BM - The overall response to the Top 100 Canadian books was very strong. Yes, there was lots of debate, some of it quite vehement, but it was always over the lists.  Once people saw the actual books, the wonderful visuals and layout that Goose Lane Editions designed, and understood that this was a celebration of Canadian music, the bickering would usually end, and they would enjoy the reading experience.  The stories and interviews are a big part of the fun; even if you don't like Seasons In The Sun, Terry Jacks had some good stories about the song.  Yes, there was a lot of debate over what did and didn't make the lists, but that was for the most part a good experience as well, because it proved people were interested in Canadian music, and held strong opinions and feelings for it.  I never doubted it; but even booksellers were shocked at how well they did in their stores.  We had been told by some that list books and music books don't do well.  These became national best-sellers. And of course, the lists themselves were generated by big national polls, hundreds of people involved in Canadian music voted for their favourites, and all I did was do the math.  So I wasn't really responsible for who showed up and who didn't.  Now, it will never be a perfect system, and I went into it realizing fully that there is no accurate way to rate art.  You can only come up with a consensus at best.  My goal was to have an all-Canadian celebration, as hard-cover coffee table books.  That is something that had never existed before these books came out.  For the first time, Canadian popular music was treated with the same respect as other Canadian art, and the public responded very well to it.

MV - You also run your own blog, http://top100canadianblog.blogspot.ca/ .. Do you ever have a hard time finding enough new albums to review?

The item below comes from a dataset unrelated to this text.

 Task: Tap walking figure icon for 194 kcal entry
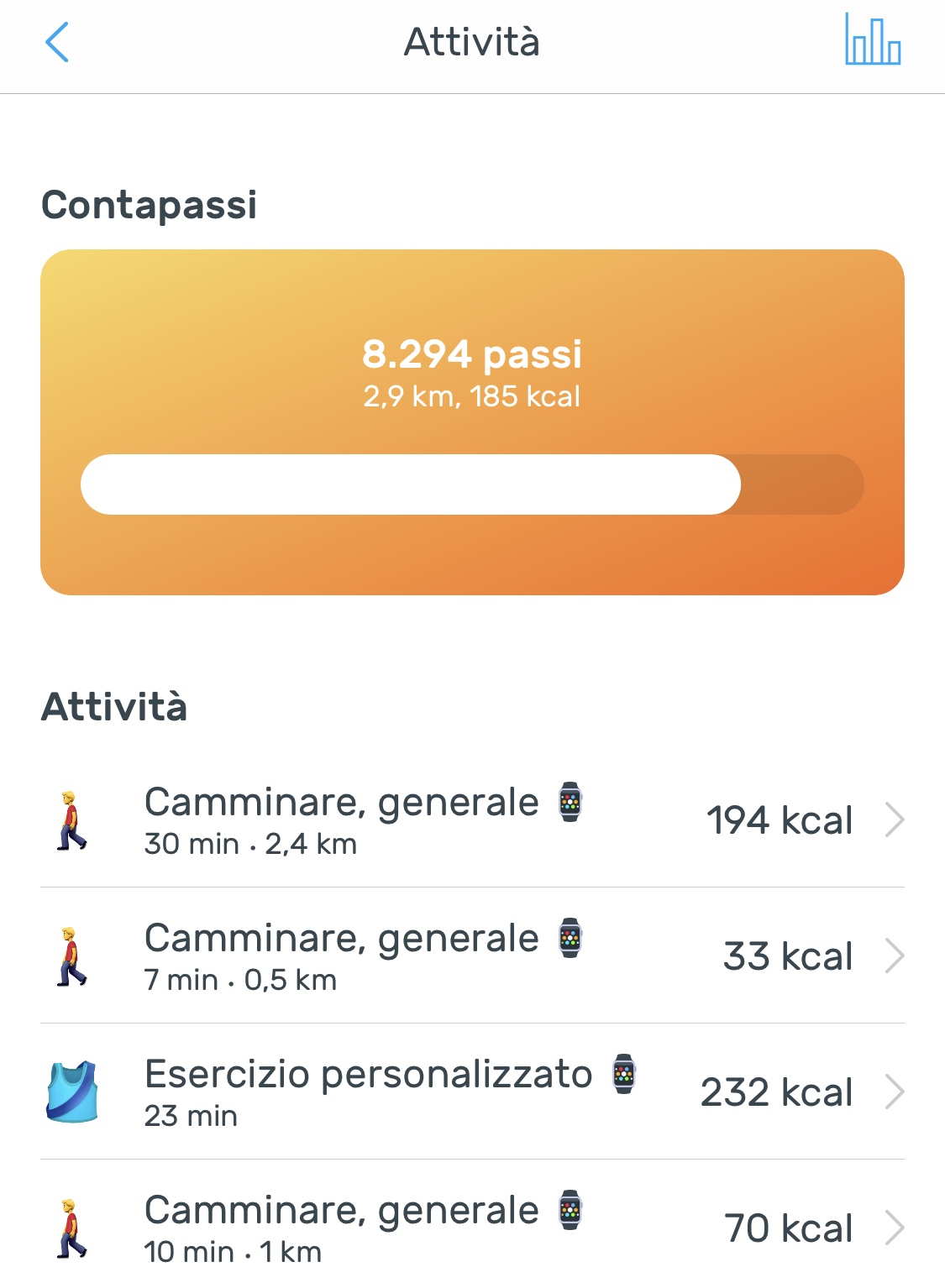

BM - I never have a problem finding music to review, I always have a huge surplus, which drives me crazy.  I wish I could review everything sent to me, but I simply don't have that much time.  I am staring at roughly 50 CD's that have been sent over the last two weeks, plus there are links sent via email as well.  I try to review two a day, but usually I'm happy with about 10 in a week, and that is an awful lot of listening, since I usually listen at least twice to a disc before writing.